The Vicarm and its controller were small enough to be portable and Scheinman brought one to Unimation and set it up on Engelberger's desk, demonstrating the true path control that Unimation's robots could not achieve. He also brought an arm to an early robot trade show at the University of Illinois, but was told it was a toy and could not be in the show, so he set it up on the front steps with an extension cord for power, attracting many researchers who understood its programmability advantage. Engelberger then invited him to bring the robot into his Unimation booth at the show.
Scheinman was then approached by General Motors (GM) who wanted a bigger version of his arm for a robotic assembly concept they were developing, but were concerned about his small company's ability to supply them, encouraging Scheinman to find a larger partner. In 1977, Scheinman sold his design to Unimation, who further developed it, with support from GM, as the Programmable Universal Machine for Assembly (PUMA). He served for a couple of years as General Manager of Unimation's West Coast division.

===Automatix===
In 1979, Scheinman was approached by Philippe Villers, then at Computervision, to join a new robotics and machine vision company he was forming as co-founder and vice-president. Automatix, which started operations in January 1980, was based in Massachusetts, but Scheinman ran its west coast office, where he developed RobotWorld, an automation system based on the concept that robots should operate in their own workspace, where there would be no potential conflicts with humans. It consisted of cooperating small modules suspended from a 2-D linear motor that formed the roof of the workspace. The West Coast office also supported other Automatix product development by designing components such as robot wrists. In the early 1990s, Automatix decided to stop selling robots because the application engineering required for each robot installation could exceed the cost of the robot itself by a factor of three or four and wasn't profitable. The RobotWorld product line was sold to Yaskawa, which offered them for biological lab automation and small part assembly. Scheinman worked for Yaskawa as a consultant for several years, and seven to eight hundred RobotWorld-based systems were sold.

==Personal life==
His niece is a jazz violinist Jenny Scheinman. He was married to Sandra Auerback in August 2006. His engineer son Dave Scheinman is head of hardware for 3D printing company Carbon (company)
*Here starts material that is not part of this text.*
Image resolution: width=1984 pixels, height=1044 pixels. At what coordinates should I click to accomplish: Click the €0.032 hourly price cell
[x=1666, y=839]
Victor Scheinman died on September 20, 2016, in Petrolia, California at the age of 73. Up to the time of his death, Scheinman continued to consult and was a visiting professor at Stanford University in the Department of Mechanical Engineering.

==Awards and honors==
In 1979, Scheinman and his Vicarm were featured in a Fortune Magazine cover story on robotics.

Scheinman received the Robotic Industries Association's Joseph F. Engelberger Robotics Award in 1986 and the ASME Leonardo Da Vinci Award of the American Society of Mechanical Engineers in 1990.

On April 19, 2002, General Motors' Controls, Robotics, and Welding (CRW) organization donated the original prototype Programmable Universal Machine for Assembly (PUMA) robot to the Smithsonian.

On June 22, 2006, broadcast of the American game show Jeopardy!, Scheinman was the subject of the $1600 "answer" for the category "Robotics": "In the 1970s Victor Scheinman developed the PUMA, or programmable universal manipulation THIS" (question: "what is THIS?" — answer: "arm".).